- STUDY TEXT -
The Effect of Resistance Training on Muscle Protein Turnover in the Fed State

Abstract

Resistance exercise results in an increase in muscle protein synthesis (MPS); however, in the fasted state net muscle protein balance (synthesis minus breakdown) remains negative. With the ingestion of post-exercise amino acids, or protein, net protein balance becomes positive and protein accretion can occur over time. Previously, we found that resistance training elevated resting, fasted, mixed MPS, but blunted the acute resistance exercise-induced rise in MPS. We aimed to determine how resistance training would affect mixed MPS chronically and acutely, in the fed state. Young men (N = 10, 21 ± 0.47 yrs, BMI = 25.9 ± 1.4 kg·m^-2; means± SD) completed an 8-week unilateral leg resistance training protocol which consisted of knee extension exercise performed at ~80% 1 repetition maximum (1 RM) and resulted in one leg being trained (T), while the contralateral leg served as an untrained (UT) control. Strength gains were 3-fold greater in the T versus the UT leg (P < 0.05). As well, mean fibre cross-sectional area of Type I and Type II fibres increased (P < 0.05) in the T leg only. Following training, in the fed state, subjects underwent primed constant infusions of [ring-d_5 or -_13C_6]phenylalanine or d_3-(alpha)-ketoisocaproic acid in a randomized counterbalance manner to determine rates of MPS using the precursor product equation for incorporation into mixed muscle proteins, sampled via muscle biopsy of the vastus lateral is. MPS was assessed at rest, acutely following a bout of resistance exercise, which was at the same relative intensity for both legs, and approximately 28 h after the resistance exercise bout. Rates of MPS at rest were unchanged following training (P = 0.97). Following the resistance exercise bout, rates of MPS were elevated acutely in both the T and UT legs (4 h post-exercise; P < 0.01), but returned to baseline levels by 28 h post-exercise in the T leg only. We conclude that while resistance training did not alter resting MPS, it did affect the time course of MPS following an acute bout of resistance exercise compared to the UT leg. Hence, when taken with our previous results we conclude that resistance training attenuates the MPS response to an acute bout of resistance exercise when loads are matched at the same relative intensity, but the response is not altered by the nutritional status of the individual.

- Stored data entries -
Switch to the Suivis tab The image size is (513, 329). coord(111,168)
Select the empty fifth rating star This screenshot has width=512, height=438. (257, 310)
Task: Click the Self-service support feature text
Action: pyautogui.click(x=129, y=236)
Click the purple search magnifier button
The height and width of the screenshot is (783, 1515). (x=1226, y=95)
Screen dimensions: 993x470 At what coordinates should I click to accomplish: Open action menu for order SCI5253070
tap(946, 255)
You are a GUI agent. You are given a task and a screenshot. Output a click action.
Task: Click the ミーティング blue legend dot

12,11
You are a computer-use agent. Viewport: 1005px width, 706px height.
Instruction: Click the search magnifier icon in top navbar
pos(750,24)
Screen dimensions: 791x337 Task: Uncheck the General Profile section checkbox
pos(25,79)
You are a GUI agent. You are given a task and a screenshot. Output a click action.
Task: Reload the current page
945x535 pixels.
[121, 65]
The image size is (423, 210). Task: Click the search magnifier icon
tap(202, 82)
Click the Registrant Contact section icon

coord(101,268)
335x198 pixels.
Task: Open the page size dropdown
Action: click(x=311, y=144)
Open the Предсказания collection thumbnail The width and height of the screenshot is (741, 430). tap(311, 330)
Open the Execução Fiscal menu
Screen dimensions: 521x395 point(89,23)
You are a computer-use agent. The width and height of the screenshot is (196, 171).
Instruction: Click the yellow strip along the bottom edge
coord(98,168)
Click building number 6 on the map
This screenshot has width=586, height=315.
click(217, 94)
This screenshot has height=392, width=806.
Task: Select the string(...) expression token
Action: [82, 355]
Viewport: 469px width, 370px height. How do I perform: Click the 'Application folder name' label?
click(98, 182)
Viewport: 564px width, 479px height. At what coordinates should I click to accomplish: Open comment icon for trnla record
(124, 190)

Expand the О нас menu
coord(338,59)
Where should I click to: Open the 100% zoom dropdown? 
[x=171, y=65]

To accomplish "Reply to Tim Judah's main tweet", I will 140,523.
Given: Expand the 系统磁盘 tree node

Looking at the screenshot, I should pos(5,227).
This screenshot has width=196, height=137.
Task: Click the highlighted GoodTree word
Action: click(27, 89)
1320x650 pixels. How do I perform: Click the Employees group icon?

- ASSIGNMENT -
How would you translate this sentence from the abstract on resistance training and muscle protein turnover into Spanish: "Rates of MPS at rest were unchanged following training (P = 0.97)."?

- ANSWER SPACE -
Las tasas de MPS en reposo no se modificaron después del entrenamiento (P = 0.97).